April inflation seen at 1.3%

ECONOMISTS expected inflation to have risen slightly faster in April than a month ago’s 1.1 percent on higher prices of food, oil and utilities.

In an economic bulletin last week, Finance Undersecretary Gil Beltran said inflation likely inched up to 1.3 percent year-on-year last month, although still slower than the 2.2 percent posted in the same month last year.

On a year-on-year basis, “the low price change is traced to comparatively lower electricity and fuel prices and moderate food price increase,” Beltran said, citing that power and diesel prices last month were down 17 percent and 36 percent, respectively, from a year ago.

“Price stability will continue to give policymakers room to maneuver in addressing macroeconomic volatilities,” said Beltran, the Department of Finance’s chief economist.

Metrobank Research’s Pauline May Ann E. Revillas, who shared the same forecast as Beltran, attributed the faster pace to “a broad increase in the prices of food and petroleum products.”
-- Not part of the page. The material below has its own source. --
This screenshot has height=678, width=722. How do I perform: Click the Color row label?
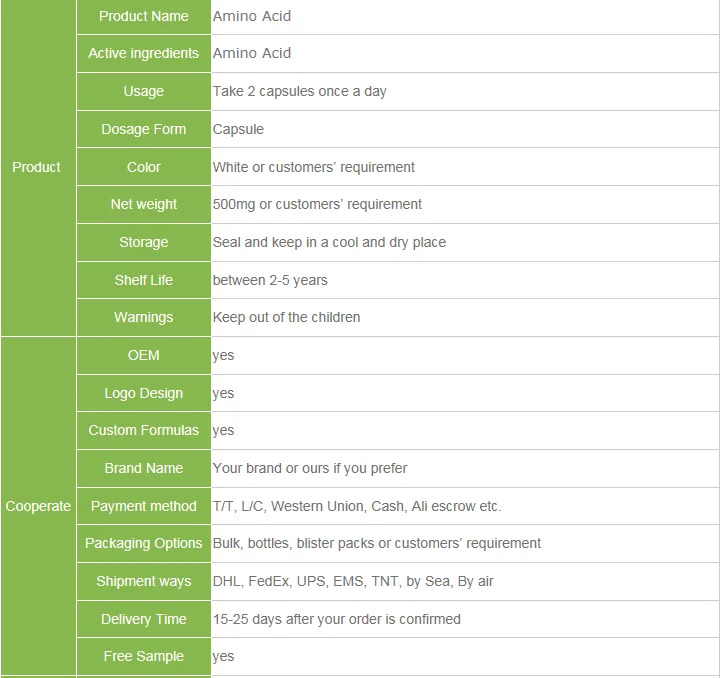144,167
Standard Chartered Banks Jeff Ng and Natixis’ Trinh D. Nguyen said their projection for April inflation was 1.2 percent as Nguyen also noted a month-on-month increase in prices of electricity, oil and water.

Last week, Bangko Sentral ng Pilipinas Governor Amando M. Tetangco Jr. said inflation was likely within the 0.7-1.5 percent range in April.
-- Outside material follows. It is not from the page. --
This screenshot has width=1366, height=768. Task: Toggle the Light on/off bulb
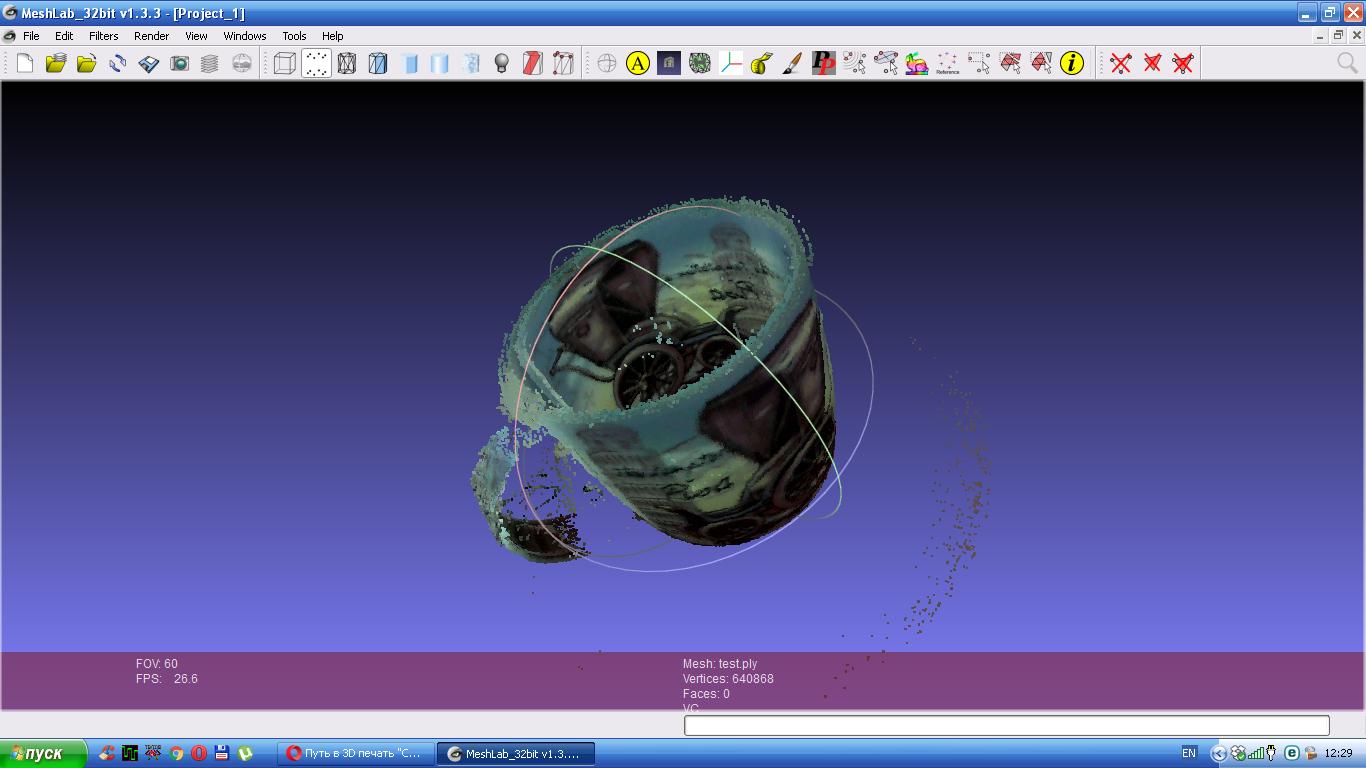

In February, the BSP cut its 2016 inflation forecast to 2.2 percent from 2.4 percent previously as downward pressures outweighed upside risks. Inflation settled at an average 1.4 percent in 2015, the lowest annual rate in almost two decades.

First Metro Investment Corp. last week said it saw inflation remaining at the lower end of the government’s 2-4 percent target in 2016 “especially with oil prices expected to remain soft until 2017.”

ING Bank Manila’s Joey Cuyegkeng also last week said they expected inflation “to trend higher to average at 1.8 percent in 2016 and around 3 percent in 2017.”